Monthly income bears a statistically significant inverse relationship with HIV infection. The lower the monthly income, the higher the risks of HIV infection even after the effects of confounders have been considered. This finding may be related to the high vulnerability of low-income earners to many social vices in our environment. In sub-Saharan Africa, poverty has been associated with the distribution of HIV infection and high-risk sexual behaviors.23,24 As a result, one of the strategies used by some HIV prevention programs in sub-Saharan Africa has been to empower HIV patients, and particularly women, to become more economically independent through microfinance loan schemes.25

Low income may make an individual vulnerable to accepting a risky situation that will provide for his or her daily needs. This includes multiple sexual exposures for financial gain. People with low incomes are also prone to unstable housing. This has been linked to the risk for HIV infection.9

A number of factors might have contributed to the limitations of our study. These include other potential confounders and effect modifiers, such as the number of partners participants have or had, the partner’s SES, the participant’s history of sexually transmitted disease, and their ethnicity. We would maintain that sexually transmitted diseases and number of partners are on the causal pathway under investigation between HIV and SES and should not be adjusted for as confounders in any analysis. Our study center is located in the southwest of Nigeria, where the population is predominantly from the Yoruba ethnic group. Therefore, introducing ethnicity may bias our study because of skewed ethnic population groups that may not adequately capture differences across ethnic groups. This may result in a low power to detect interethnic variation in HIV prevalence.

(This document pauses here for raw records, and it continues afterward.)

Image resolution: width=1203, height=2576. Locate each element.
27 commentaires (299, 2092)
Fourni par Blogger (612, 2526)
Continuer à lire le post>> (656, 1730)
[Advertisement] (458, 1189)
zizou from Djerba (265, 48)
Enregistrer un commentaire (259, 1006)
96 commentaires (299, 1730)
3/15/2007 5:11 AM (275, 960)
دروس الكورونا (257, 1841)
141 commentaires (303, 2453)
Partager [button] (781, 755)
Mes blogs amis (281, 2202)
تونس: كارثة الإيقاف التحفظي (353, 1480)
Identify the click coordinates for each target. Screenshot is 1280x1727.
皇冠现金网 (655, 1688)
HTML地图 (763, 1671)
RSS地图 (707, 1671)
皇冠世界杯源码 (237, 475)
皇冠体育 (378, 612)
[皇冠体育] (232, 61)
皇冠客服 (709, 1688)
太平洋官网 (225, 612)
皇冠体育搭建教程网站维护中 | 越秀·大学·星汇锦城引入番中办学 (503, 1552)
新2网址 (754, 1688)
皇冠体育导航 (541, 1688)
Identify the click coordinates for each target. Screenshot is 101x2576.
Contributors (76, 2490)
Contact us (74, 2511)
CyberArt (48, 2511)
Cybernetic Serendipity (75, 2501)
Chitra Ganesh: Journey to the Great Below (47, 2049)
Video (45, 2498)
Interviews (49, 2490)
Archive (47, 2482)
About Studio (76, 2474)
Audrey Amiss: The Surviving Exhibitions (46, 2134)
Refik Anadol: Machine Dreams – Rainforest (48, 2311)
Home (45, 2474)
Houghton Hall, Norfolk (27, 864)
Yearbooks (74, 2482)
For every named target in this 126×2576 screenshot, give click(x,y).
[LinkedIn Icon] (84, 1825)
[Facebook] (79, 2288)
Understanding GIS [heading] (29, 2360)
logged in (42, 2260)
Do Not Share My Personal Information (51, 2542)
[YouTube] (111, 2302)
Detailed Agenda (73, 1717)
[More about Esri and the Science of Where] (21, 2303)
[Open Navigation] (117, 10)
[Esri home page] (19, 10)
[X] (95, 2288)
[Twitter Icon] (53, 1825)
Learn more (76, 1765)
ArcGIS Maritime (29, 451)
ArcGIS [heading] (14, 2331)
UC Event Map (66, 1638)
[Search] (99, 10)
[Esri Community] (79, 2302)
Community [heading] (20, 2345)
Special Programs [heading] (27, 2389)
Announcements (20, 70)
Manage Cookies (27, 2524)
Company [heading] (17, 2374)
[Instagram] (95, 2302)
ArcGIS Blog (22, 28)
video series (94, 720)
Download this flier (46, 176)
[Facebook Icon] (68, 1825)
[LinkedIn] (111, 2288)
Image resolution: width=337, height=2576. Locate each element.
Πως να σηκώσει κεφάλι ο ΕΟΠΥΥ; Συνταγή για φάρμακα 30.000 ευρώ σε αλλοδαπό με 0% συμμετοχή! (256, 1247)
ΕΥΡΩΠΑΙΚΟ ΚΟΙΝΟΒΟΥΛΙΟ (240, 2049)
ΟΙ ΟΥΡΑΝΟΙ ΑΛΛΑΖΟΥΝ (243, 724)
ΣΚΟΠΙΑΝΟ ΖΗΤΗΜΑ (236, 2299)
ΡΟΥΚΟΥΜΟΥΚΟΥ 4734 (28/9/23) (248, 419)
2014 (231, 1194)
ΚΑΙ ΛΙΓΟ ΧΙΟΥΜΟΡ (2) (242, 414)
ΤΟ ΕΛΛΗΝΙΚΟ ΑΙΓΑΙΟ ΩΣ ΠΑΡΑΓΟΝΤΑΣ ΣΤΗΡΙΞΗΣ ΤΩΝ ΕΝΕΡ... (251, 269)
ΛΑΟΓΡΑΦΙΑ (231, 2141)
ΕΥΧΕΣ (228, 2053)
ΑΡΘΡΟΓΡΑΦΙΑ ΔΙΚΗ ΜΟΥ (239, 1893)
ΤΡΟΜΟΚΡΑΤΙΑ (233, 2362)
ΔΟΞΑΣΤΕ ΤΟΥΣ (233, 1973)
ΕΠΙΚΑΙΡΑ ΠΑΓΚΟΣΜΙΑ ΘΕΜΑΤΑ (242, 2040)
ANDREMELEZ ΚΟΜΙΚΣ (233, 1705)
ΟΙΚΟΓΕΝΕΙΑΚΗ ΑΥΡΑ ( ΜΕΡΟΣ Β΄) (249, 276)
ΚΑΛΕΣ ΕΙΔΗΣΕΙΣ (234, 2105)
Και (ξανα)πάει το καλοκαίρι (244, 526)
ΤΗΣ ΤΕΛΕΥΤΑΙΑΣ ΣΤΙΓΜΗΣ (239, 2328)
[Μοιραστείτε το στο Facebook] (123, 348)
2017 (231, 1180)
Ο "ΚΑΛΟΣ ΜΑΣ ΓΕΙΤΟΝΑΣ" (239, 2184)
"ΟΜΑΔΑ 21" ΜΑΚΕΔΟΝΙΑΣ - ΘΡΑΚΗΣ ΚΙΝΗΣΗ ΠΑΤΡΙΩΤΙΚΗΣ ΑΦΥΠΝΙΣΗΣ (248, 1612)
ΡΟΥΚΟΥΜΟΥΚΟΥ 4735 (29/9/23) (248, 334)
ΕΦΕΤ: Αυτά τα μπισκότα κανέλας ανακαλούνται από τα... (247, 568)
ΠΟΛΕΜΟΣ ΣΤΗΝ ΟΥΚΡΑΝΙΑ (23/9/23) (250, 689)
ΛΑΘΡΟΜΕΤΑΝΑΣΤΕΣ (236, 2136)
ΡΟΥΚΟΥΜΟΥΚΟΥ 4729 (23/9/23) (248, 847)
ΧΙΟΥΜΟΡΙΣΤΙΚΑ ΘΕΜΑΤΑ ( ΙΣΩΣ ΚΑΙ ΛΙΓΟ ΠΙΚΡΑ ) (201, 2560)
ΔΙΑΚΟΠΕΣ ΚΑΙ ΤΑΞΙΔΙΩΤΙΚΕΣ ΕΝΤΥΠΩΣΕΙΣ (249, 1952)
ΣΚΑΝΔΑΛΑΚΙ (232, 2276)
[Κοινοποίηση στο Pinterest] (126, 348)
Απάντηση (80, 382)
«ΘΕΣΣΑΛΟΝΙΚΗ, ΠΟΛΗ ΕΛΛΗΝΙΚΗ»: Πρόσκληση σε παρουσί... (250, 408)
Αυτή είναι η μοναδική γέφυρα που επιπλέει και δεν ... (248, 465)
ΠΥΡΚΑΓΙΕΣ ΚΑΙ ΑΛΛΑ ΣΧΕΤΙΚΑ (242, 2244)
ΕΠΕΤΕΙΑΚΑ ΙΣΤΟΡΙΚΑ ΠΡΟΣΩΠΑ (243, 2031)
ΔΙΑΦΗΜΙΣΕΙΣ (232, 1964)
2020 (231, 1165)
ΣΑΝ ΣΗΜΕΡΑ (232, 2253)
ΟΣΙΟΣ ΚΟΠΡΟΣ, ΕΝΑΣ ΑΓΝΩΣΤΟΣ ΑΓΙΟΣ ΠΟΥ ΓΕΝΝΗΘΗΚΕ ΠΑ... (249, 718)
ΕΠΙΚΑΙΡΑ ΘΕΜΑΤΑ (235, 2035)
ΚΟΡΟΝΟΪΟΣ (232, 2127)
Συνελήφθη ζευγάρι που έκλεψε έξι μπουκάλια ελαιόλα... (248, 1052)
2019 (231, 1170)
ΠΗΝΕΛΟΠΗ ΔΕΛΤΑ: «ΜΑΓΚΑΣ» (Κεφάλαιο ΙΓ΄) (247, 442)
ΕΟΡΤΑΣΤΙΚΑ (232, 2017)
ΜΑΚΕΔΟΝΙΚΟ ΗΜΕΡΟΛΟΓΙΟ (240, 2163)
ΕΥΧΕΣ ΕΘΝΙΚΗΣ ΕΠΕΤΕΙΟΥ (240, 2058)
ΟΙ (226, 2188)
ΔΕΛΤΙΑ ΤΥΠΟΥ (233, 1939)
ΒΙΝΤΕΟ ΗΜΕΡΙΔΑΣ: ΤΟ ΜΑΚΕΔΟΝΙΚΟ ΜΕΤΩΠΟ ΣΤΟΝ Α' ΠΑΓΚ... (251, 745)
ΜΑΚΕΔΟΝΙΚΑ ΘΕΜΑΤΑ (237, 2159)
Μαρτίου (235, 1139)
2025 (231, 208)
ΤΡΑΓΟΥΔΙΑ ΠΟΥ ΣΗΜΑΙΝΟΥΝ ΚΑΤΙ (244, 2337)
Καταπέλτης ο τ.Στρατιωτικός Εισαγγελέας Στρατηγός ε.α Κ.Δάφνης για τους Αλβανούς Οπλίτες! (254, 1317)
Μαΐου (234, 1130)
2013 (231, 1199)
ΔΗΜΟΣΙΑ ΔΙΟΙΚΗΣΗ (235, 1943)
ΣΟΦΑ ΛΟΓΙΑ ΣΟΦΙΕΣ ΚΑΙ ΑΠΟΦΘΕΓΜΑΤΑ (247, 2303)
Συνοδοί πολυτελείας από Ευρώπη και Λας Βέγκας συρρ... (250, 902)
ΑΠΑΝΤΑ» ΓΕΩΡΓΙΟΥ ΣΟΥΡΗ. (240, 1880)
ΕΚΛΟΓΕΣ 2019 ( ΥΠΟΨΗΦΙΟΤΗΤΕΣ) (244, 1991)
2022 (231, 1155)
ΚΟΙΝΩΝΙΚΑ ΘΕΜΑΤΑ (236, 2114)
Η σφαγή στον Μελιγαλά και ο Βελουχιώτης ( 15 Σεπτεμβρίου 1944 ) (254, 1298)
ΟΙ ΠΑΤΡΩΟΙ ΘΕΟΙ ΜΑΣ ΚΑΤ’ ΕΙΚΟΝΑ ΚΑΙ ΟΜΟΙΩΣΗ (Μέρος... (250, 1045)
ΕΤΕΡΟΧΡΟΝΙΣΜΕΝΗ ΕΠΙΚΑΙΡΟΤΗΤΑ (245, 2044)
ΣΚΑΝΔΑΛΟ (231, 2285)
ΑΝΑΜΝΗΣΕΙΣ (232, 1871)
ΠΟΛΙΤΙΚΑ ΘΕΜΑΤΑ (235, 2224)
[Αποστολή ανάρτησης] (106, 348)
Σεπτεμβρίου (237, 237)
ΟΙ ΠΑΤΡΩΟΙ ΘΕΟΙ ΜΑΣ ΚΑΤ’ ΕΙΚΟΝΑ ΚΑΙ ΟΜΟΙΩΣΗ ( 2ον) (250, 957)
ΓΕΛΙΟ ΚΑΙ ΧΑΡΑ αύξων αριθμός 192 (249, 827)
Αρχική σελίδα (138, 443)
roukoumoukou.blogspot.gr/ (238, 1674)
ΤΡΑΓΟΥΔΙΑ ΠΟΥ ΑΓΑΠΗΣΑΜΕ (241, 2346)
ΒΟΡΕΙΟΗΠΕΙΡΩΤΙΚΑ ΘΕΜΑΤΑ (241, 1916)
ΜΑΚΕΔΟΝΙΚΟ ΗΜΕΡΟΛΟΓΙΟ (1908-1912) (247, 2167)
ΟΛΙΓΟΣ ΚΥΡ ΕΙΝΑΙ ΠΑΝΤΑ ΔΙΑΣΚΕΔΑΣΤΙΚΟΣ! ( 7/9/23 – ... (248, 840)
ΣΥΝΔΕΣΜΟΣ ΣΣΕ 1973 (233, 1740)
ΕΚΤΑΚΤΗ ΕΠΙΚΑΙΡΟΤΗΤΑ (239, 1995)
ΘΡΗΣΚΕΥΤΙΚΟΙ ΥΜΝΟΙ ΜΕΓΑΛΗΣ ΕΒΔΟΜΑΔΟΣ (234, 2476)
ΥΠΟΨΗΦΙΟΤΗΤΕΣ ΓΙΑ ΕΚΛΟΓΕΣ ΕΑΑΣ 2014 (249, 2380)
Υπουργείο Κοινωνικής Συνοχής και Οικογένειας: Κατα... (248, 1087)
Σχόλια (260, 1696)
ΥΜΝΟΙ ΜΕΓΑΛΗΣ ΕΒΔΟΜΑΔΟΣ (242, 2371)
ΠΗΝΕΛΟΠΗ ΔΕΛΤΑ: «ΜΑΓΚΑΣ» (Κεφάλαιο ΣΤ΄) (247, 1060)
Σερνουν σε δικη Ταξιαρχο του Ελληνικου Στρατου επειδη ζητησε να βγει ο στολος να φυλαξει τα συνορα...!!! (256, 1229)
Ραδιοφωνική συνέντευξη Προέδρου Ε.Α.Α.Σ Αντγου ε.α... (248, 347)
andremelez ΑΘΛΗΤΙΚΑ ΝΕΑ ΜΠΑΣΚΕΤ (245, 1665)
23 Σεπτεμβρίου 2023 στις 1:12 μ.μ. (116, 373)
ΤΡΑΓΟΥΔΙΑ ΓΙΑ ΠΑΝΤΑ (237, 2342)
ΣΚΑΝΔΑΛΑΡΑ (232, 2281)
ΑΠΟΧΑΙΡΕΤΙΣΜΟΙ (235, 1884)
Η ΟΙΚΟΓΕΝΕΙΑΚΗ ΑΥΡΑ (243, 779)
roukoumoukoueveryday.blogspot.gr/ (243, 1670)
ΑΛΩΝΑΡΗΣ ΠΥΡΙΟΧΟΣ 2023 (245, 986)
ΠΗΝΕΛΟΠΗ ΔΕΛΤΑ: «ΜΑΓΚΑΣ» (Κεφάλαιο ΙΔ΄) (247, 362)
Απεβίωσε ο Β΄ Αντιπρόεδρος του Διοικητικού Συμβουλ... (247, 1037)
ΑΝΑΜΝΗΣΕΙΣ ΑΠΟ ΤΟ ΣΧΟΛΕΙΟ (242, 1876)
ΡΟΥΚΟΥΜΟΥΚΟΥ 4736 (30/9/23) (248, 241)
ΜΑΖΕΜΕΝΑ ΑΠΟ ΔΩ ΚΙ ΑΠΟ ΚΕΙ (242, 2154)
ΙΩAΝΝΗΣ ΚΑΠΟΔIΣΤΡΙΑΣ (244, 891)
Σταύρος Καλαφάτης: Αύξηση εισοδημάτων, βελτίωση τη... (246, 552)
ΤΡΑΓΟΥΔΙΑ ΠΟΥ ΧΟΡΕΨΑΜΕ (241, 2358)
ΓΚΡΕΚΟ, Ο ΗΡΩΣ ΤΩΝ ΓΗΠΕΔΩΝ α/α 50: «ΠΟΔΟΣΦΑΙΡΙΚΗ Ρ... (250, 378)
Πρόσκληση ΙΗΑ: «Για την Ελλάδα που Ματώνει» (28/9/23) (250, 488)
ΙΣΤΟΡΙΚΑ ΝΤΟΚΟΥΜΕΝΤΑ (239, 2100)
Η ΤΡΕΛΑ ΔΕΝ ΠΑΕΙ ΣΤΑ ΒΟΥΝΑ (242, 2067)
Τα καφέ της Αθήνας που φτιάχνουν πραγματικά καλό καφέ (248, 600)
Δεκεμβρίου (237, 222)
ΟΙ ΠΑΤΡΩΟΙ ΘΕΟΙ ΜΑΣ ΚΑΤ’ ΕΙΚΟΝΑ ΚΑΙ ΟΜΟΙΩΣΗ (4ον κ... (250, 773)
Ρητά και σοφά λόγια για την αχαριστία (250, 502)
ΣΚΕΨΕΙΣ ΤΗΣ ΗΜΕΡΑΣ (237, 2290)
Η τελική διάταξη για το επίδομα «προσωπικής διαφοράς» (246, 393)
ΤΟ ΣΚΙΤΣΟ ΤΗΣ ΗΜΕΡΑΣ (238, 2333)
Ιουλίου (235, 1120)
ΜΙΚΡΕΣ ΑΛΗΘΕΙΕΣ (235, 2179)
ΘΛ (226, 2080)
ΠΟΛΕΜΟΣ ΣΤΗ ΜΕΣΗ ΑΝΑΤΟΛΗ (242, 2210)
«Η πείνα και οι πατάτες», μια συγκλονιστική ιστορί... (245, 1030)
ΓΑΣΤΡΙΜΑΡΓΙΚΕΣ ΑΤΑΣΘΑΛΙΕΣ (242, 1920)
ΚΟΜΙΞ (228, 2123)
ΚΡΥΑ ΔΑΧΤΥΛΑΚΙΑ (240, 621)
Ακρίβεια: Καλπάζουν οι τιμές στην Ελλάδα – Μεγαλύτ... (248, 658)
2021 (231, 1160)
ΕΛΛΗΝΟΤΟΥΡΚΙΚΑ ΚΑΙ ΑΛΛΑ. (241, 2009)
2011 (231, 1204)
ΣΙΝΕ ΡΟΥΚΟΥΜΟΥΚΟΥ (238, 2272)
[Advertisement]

In conclusion, our findings suggest that education, income, and employment status have different relationships to HIV infection. While employment status showed no relationship to HIV infection, having a secondary school level of education showed a significant relationship. Income earned suggested an inverse relationship in all categories. The prevalence of HIV infections is now concentrated among those with low incomes. Urgent measures to improve HIV prevention among low-income earners are necessary. Future studies should use multiple measures in relation to partners’ SES (measured by education, employment, and income) to further define this relationship.

Disclosure

The authors report no conflicts of interest in this work.